EXTRACT PROVIDED |
######

In this setting, which is more or less modern America (people drive school car pools and follow recipes from “The Jov of Cooking”) , there is something both wonderful and annoying about the sudden irruption of the supernatural. As Freud wrote in “Civilization and its Discontents,” “The satisfactions are obtained through illusions which are recognized as such, without the discrepancy between them and reality being allowed to interfere with the pleasure they give.” But here, despite the book’s charm and the author’s engaging mixture of shrewdness and imagination, the discrepancy can interfere with the pleasure.

In reading for escape we want a comparatively short list of big ticket items: love requited, enemies vanquished, obstacles overcome. It helps if a character with whom we identify possesses wealth, talent, looks and luck. But if we’re given these things too crudely, we can’t quite swallow them whole. Something of this kind happens early in the story, when a female Owens child, Sally, goes to school accompanied by her cat, which a fellow student torments. “I hope something awful happens to you,” Sally shouts. The children in the classroom overhead “began to stomp their feet–out of joy since it had been revealed their spelling tests had been eaten by their teacher’s English bull dog–and an acoustic tile fell onto the horrid boy’s head.” The perfunctory neatness of it–to say nothing of the feeble variation on the old dog-ate-my-homework wheeze–is jarring.

######

EXERCISE TASK 1 | In the review, which work by Freud is quoted?
EXERCISE TASK 2 | Print the passage of the review that opens with the words containing "In reading for" and closes with "dog-ate-my-homework wheeze–is jarring.".
EXERCISE TASK 3 | Render this sentence from the review in Spanish: "It helps if a character with whom we identify possesses wealth, talent, looks and luck."
The data after the review is separate material.

DATA LINES |
######

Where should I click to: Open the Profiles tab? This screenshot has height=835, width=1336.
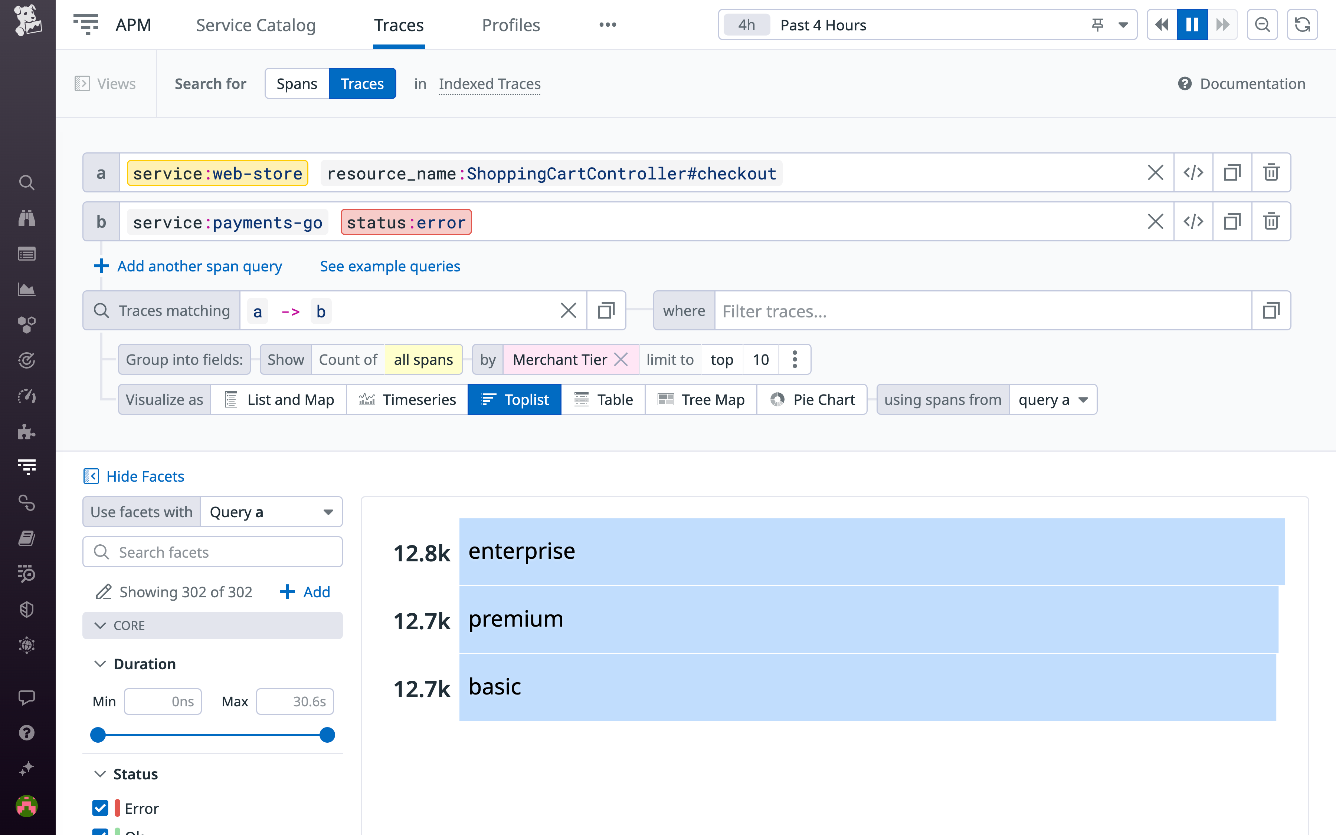(510, 25)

######

FINISHED ANSWER 1 | "Civilization and its Discontents."

FINISHED ANSWER 2 |
In reading for escape we want a comparatively short list of big ticket items: love requited, enemies vanquished, obstacles overcome. It helps if a character with whom we identify possesses wealth, talent, looks and luck. But if we’re given these things too crudely, we can’t quite swallow them whole. Something of this kind happens early in the story, when a female Owens child, Sally, goes to school accompanied by her cat, which a fellow student torments. “I hope something awful happens to you,” Sally shouts. The children in the classroom overhead “began to stomp their feet–out of joy since it had been revealed their spelling tests had been eaten by their teacher’s English bull dog–and an acoustic tile fell onto the horrid boy’s head.” The perfunctory neatness of it–to say nothing of the feeble variation on the old dog-ate-my-homework wheeze–is jarring.

FINISHED ANSWER 3 | Ayuda que un personaje con el que nos identificamos posea riqueza, talento, belleza y suerte.